マンガ、映画の感想をベースに、たまにいろいろ書いてます。


『マイ・ビッグ・ファット・ウェディング』 ギリシャ式

マイ・ビッグ・ファット・ウェディング [DVD]
原題は『MY BIG FAT GREEK WEDDING』。邦題では省略されたGREEKなんですが、なんで省略されちゃったんでしょうね? そこが一番大事だろうと思うんですが。「BIG FAT」から受ける印象は「とっても太った」という感じだったんですが、どうやら違うようですね。「大仰な」とかいう意味だそうです。

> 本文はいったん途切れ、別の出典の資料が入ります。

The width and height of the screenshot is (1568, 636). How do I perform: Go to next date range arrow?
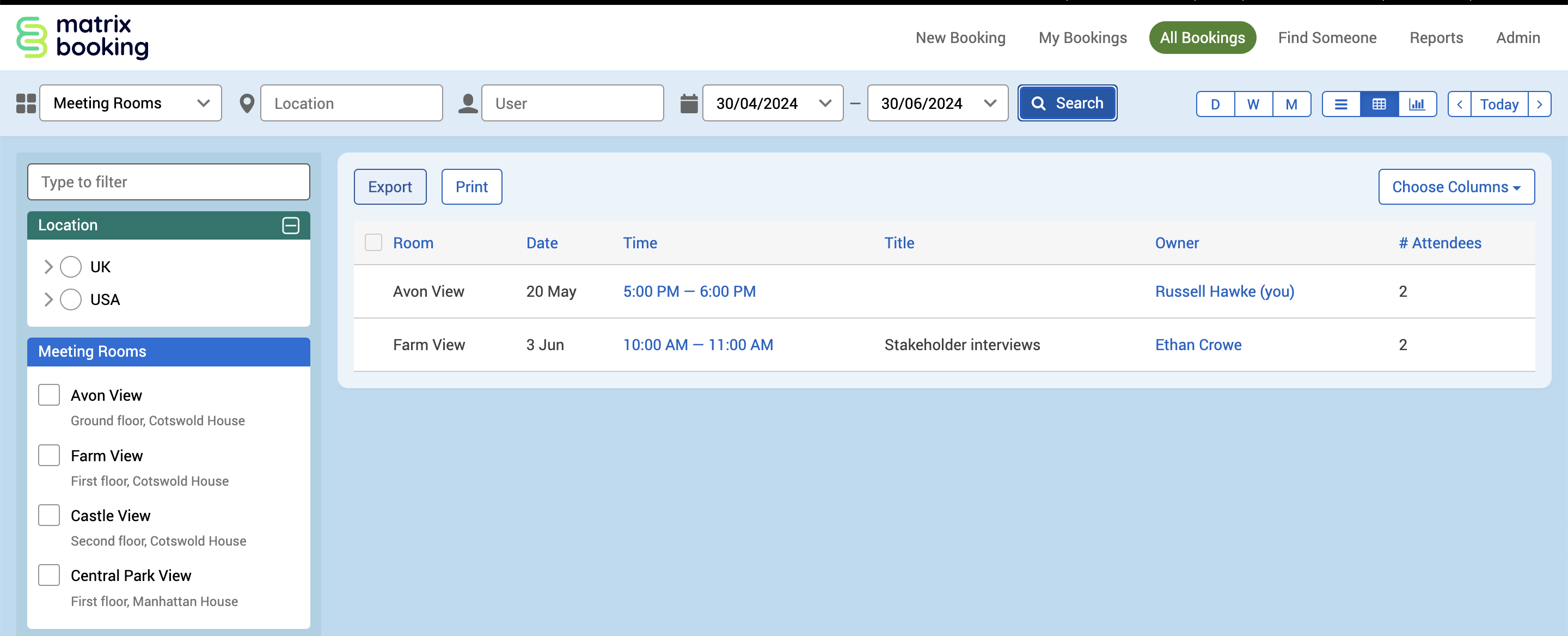1539,104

題名しか知らなかったので、「太ったギリシャ人のお姉さんがやせて綺麗になって結婚する話だろう」くらいに考えていました。まぁ当たらずとも遠からじですが、あんまり「太った」というのは関係ありませんでした。確かに「内向的」⇒「社交的」という変化はあるにはあるんですが。

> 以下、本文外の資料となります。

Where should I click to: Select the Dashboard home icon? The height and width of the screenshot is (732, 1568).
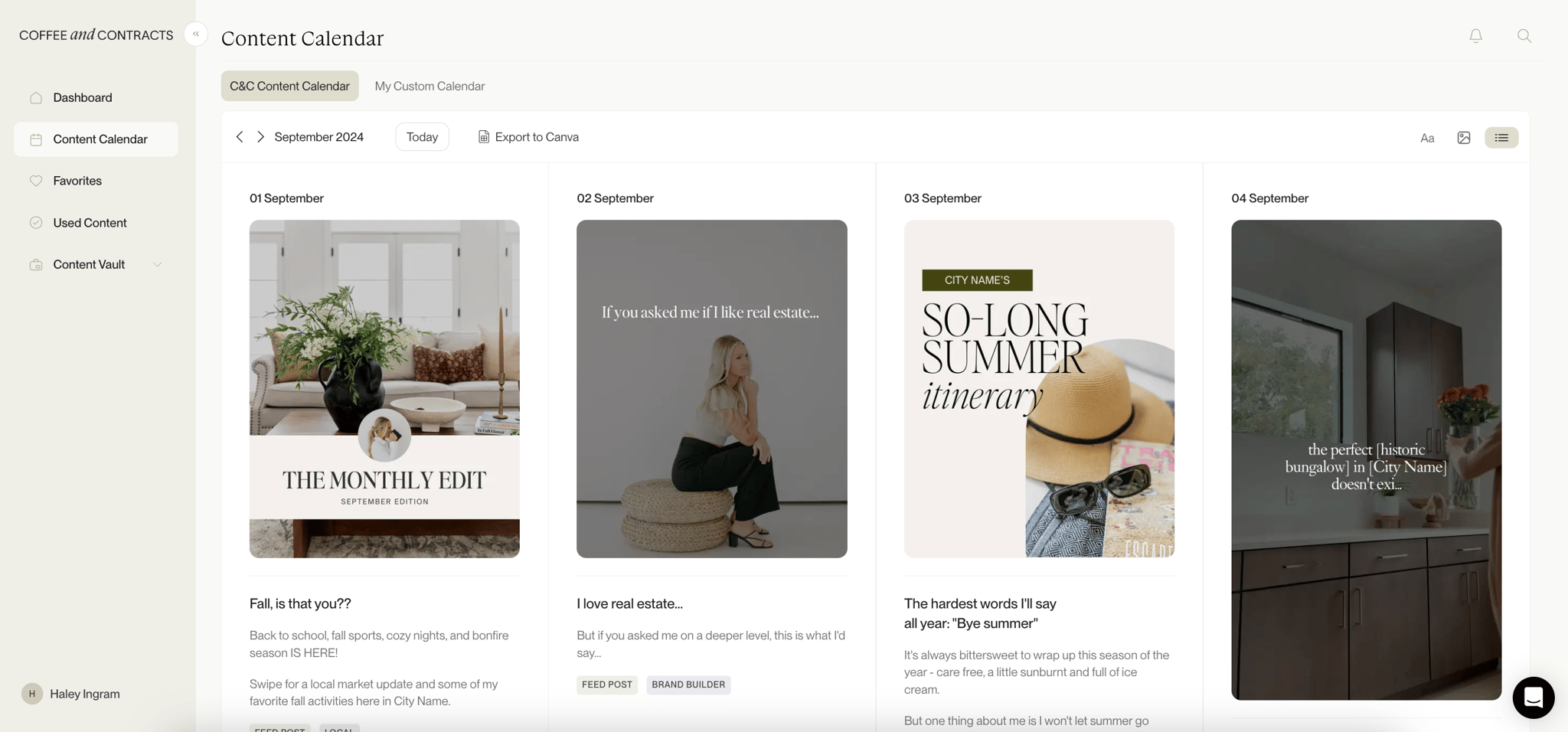click(x=35, y=97)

どちらかというと、「ギリシャ人のちょっと変わった一家の結婚式」がテーマの映画です。

アメリカ社会におけるギリシャ人というものがどういうものかというのがよくわかります。大家族で、ギリシャ国粋主義で、やかましくてあつかましい。でも一緒にいるとにぎやかで楽しい。どちらかというとラテン系な感じです。ギリシャとラテン系って全然関係なさそうなイメージだったんですが、そういえばイタリアの近所ですもんね。似てて当然なんですね。

ほのぼのとしたハッピーストーリーで、全体的に微笑ましい雰囲気に溢れています。

「結婚というのは本人同士がするものではなく、家族同士がするものだ」とよく言われるんですが、実際に結婚式なんかを経験すると実感として理解できる言葉なんですよね。結婚するまでは私も「結婚はお互いが好きならそれでいいだろう」と考えていたんですが、実際に結婚してみると身に染みる言葉なんですね。そういう意味でいえば、結婚でいろいろ苦労した経験がある人は、非常に共感できる映画だと思います。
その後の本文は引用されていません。